# Blend suggestions for kids



## Jezzy (Jun 20, 2010)

Hi! I am looking for some blend suggestions for children. Ages 2 and up.

Thanks!


----------



## maya (Jun 20, 2010)

for what use? as an aromatherapy blend for anxiety or sleeplessness or relaxing? 

or something 2 year olds think smell good?


----------



## Jezzy (Jun 20, 2010)

I guesss one for calming down and relaxing. I have a VERY active 2 year old that needs a relaxing scent for baths before bedtime. I wanted to try Lavender and chamomile but I can't find any Roman here. Just German.

Also maybe a kiddie scent. Something cheery. All the blends that I have tried so far are "adult" scents..


----------



## CherryGardenGirl (Jun 20, 2010)

Have you tried Lemongrass?  Its a wonderful fresh, citrusy scent   My little sibs adore it!  They also love coffee soap, with strong brew and grounds.  The coffee soap doesn't really smell, but they love the texture and its great for cleaning the dirt off their feet


----------



## bodybym (Jun 20, 2010)

Lavender in lotion for a pre-bed massage worked wonders on my son when he was cranky (and did some good for me, because it allowed me to calm down too).
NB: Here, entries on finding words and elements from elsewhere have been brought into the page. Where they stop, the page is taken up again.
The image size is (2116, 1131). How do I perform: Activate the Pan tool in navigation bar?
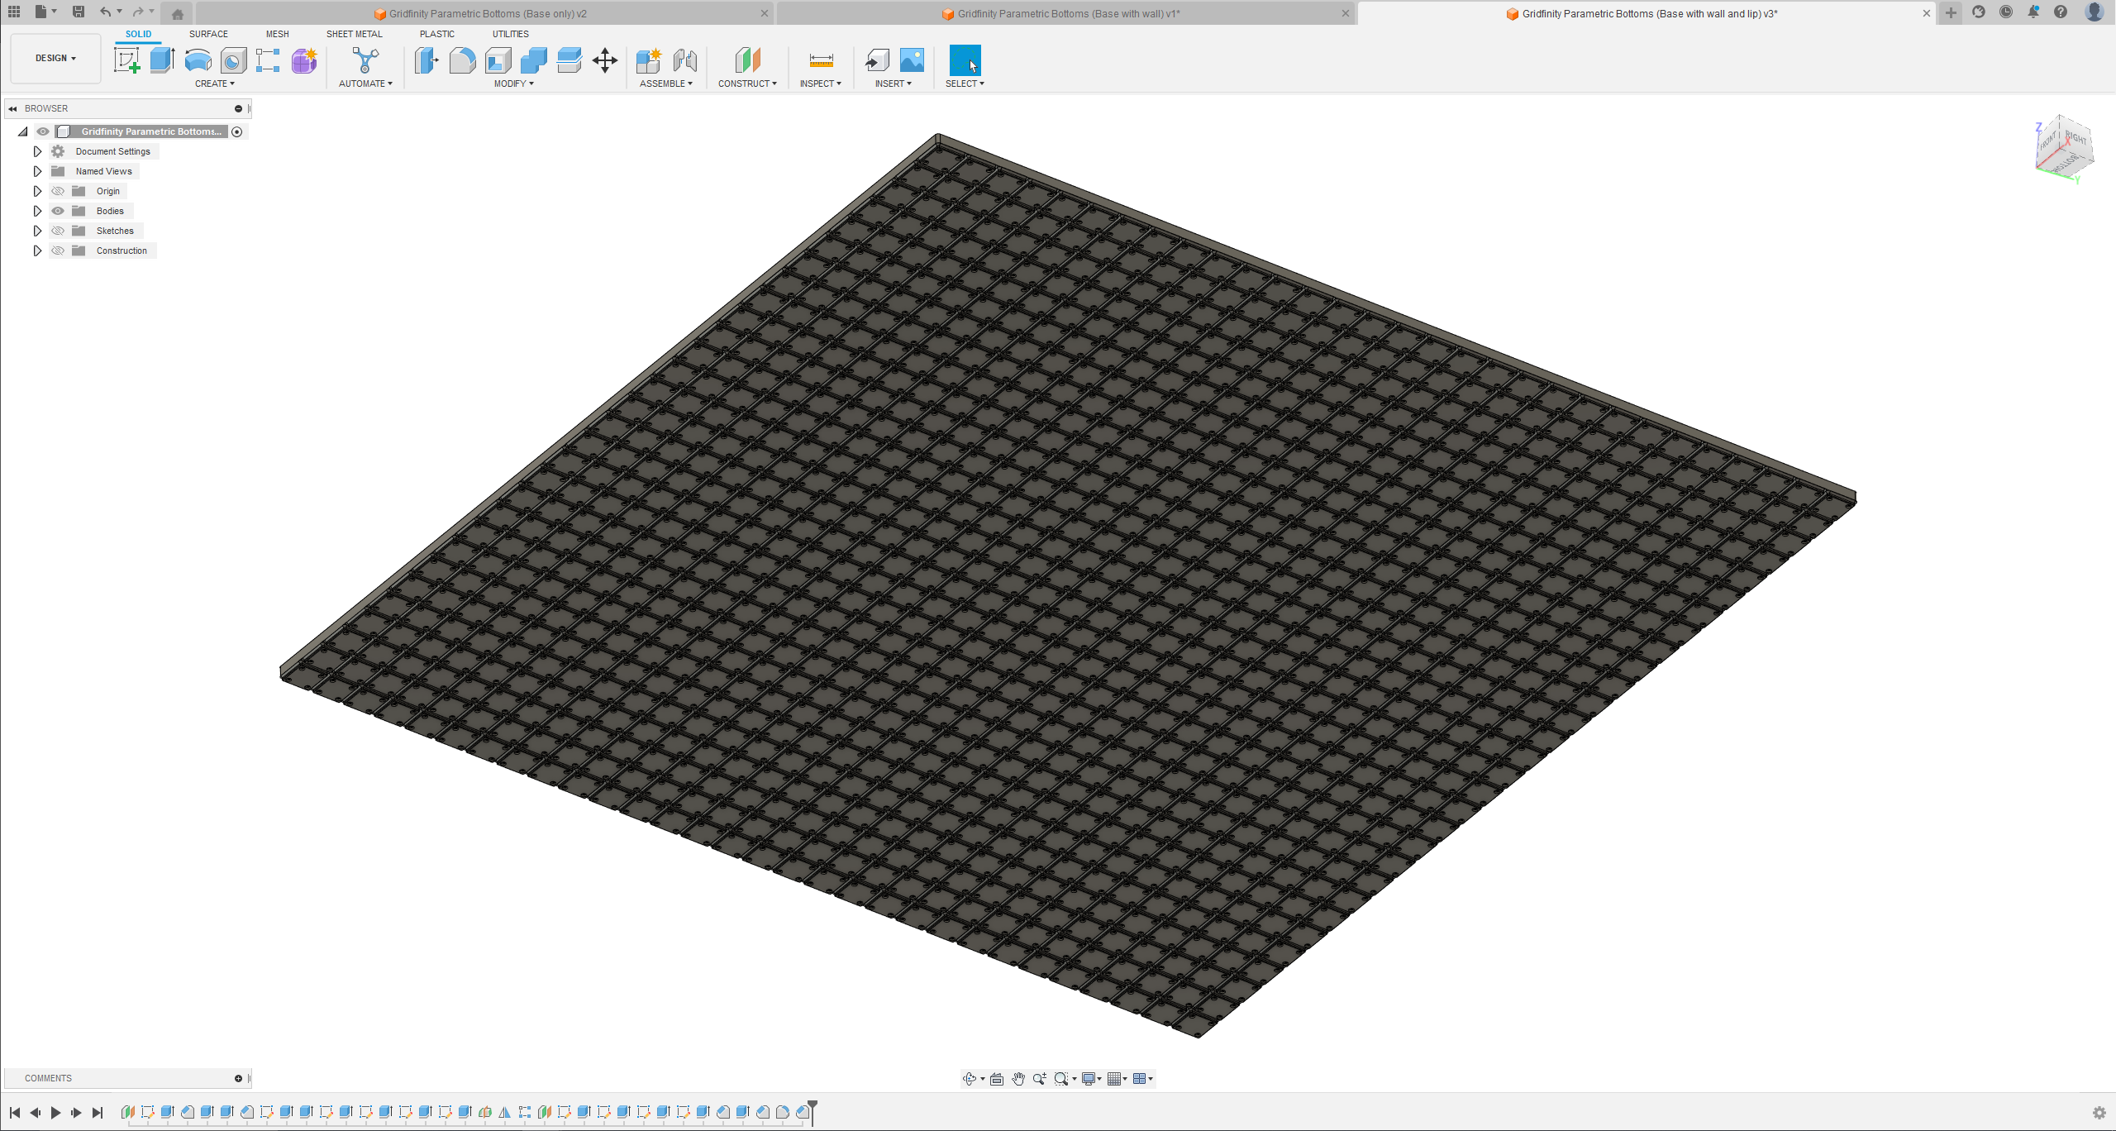(x=1017, y=1079)
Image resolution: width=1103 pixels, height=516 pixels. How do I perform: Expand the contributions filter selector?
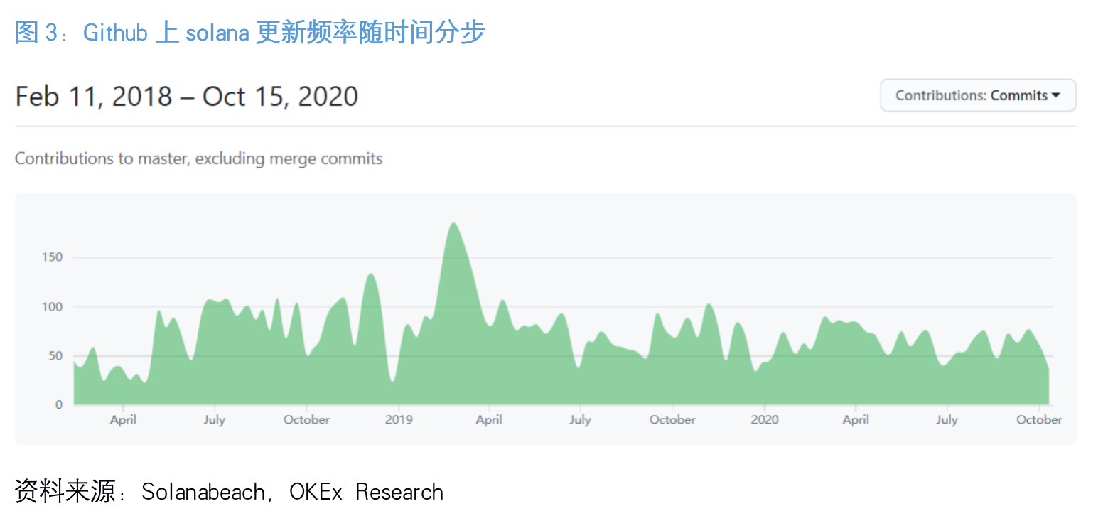[x=977, y=95]
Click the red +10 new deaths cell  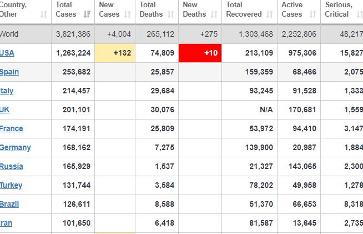click(x=200, y=53)
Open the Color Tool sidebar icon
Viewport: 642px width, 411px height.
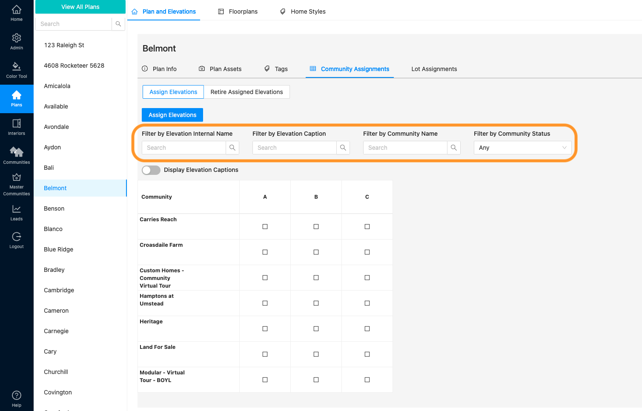[x=17, y=70]
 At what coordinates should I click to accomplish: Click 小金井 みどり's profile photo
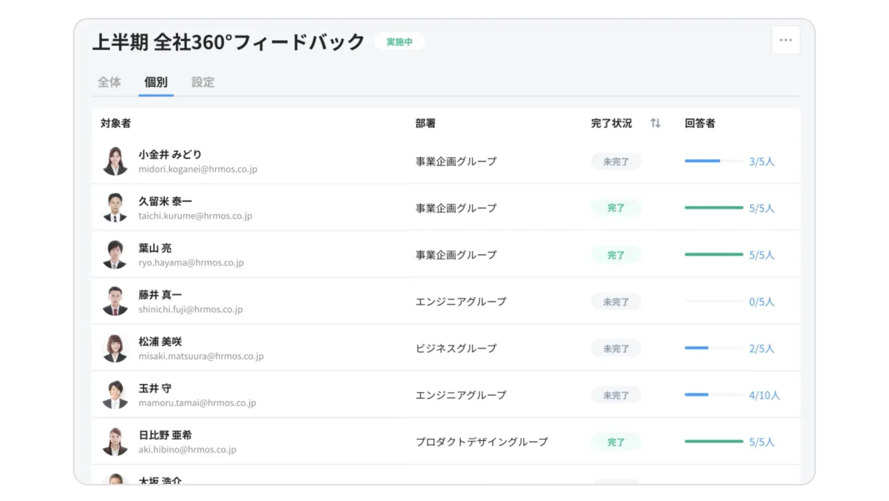114,161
Just be very sparing with use, remember that their skin is so much more delicate than ours.


----------



## dagmar88 (Jun 21, 2010)

Mandarin and lavender


----------



## Jezzy (Jun 22, 2010)

Dagmar in equal parts?


----------



## dagmar88 (Jun 22, 2010)

yes; tried it a couple of weeks ago for baby bum salve and it's a really nice scent.


----------